- From: David Krauss <potswa@gmail.com>
- Date: Wed, 28 May 2014 10:21:46 +0800
- To: Tatsuhiro Tsujikawa <tatsuhiro.t@gmail.com>
- Cc: Greg Wilkins <gregw@intalio.com>, Mark Nottingham <mnot@mnot.net>, HTTP Working Group <ietf-http-wg@w3.org>
- Message-Id: <57DAEA82-0C90-4F8E-A7F1-8F03DA8D79BF@gmail.com>
On 2014–05–27, at 10:49 PM, Tatsuhiro Tsujikawa <tatsuhiro.t@gmail.com> wrote: > > > > On Tue, May 27, 2014 at 9:27 AM, David Krauss <potswa@gmail.com> wrote: > > On 2014–05–26, at 10:07 PM, Tatsuhiro Tsujikawa <tatsuhiro.t@gmail.com> wrote: > >> Server and intermediaries can respond 431 if incoming headers are too large and refuse to forward to the shared backend connection. > > What is the correct behavior of a proxy that gets excessive headers from a server? > > > There are several actions proxy can take: > 1) Ignore excessive headers > 2) RST_STREAM > 3) GOAWAY (if one header is too large to handle and keep in header table) Off topic a bit, but if one header is too large to fit in the header table, the current spec of HPACK requires the table to be cleared. I think the table should be left unchanged; is this an erratum? Anyway, no need to GOAWAY in that case. Yes, there would be a RST_STREAM upstream and downstream, and that would suck. What would even be an appropriate error code? Internal error? > > In framing protocol wise, all are correct behavior. Proxy has right to protect its own. > > What if the header stream takes too long, without being particularly large?
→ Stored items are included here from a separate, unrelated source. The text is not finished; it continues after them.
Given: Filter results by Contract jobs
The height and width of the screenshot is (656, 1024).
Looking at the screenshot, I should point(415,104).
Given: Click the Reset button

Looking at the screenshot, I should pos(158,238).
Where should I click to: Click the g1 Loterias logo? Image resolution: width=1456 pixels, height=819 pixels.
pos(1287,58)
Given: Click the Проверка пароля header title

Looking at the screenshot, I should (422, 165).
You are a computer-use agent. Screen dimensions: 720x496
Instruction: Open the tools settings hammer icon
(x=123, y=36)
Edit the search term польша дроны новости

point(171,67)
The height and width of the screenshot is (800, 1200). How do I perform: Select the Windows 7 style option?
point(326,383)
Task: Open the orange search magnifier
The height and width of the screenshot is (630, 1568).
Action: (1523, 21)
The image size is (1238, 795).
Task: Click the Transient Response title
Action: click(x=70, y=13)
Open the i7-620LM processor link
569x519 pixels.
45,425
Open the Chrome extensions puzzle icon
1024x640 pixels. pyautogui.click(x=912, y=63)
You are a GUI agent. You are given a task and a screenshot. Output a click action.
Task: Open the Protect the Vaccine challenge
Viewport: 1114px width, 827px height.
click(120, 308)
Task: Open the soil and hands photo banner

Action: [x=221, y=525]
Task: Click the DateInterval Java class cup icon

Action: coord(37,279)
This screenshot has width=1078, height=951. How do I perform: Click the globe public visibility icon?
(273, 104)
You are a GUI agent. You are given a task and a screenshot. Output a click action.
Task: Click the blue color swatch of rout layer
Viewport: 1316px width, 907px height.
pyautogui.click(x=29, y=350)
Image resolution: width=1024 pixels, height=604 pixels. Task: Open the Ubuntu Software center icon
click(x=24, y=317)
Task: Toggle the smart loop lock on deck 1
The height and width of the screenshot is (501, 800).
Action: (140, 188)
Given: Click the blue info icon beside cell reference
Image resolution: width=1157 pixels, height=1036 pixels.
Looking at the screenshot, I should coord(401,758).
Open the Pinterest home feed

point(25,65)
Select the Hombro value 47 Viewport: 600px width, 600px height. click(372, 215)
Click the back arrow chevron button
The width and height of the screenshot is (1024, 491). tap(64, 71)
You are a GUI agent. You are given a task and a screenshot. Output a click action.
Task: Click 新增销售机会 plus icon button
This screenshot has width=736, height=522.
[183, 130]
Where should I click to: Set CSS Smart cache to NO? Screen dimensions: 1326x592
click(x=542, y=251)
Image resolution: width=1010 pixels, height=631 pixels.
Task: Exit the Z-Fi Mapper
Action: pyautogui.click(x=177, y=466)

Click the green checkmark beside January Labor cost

Then the problem is not too many headers at all. Indeed, for a reverse proxy with a slow client, this is sure to happen as sure as streaming kicks in at all. > > > This is not limited to HEADERS. Just send 1 byte of first header of any frame and pause. > This is good candidate for the timeout, isn't it? I’m talking about the connection between the reverse proxy and the server. There should be only one connection there, representing all the clients assigned to the server. The reverse proxy is trusted, and it can always send complete data frames. However it is still at the mercy of the client as for complete header blocks, under a streaming policy.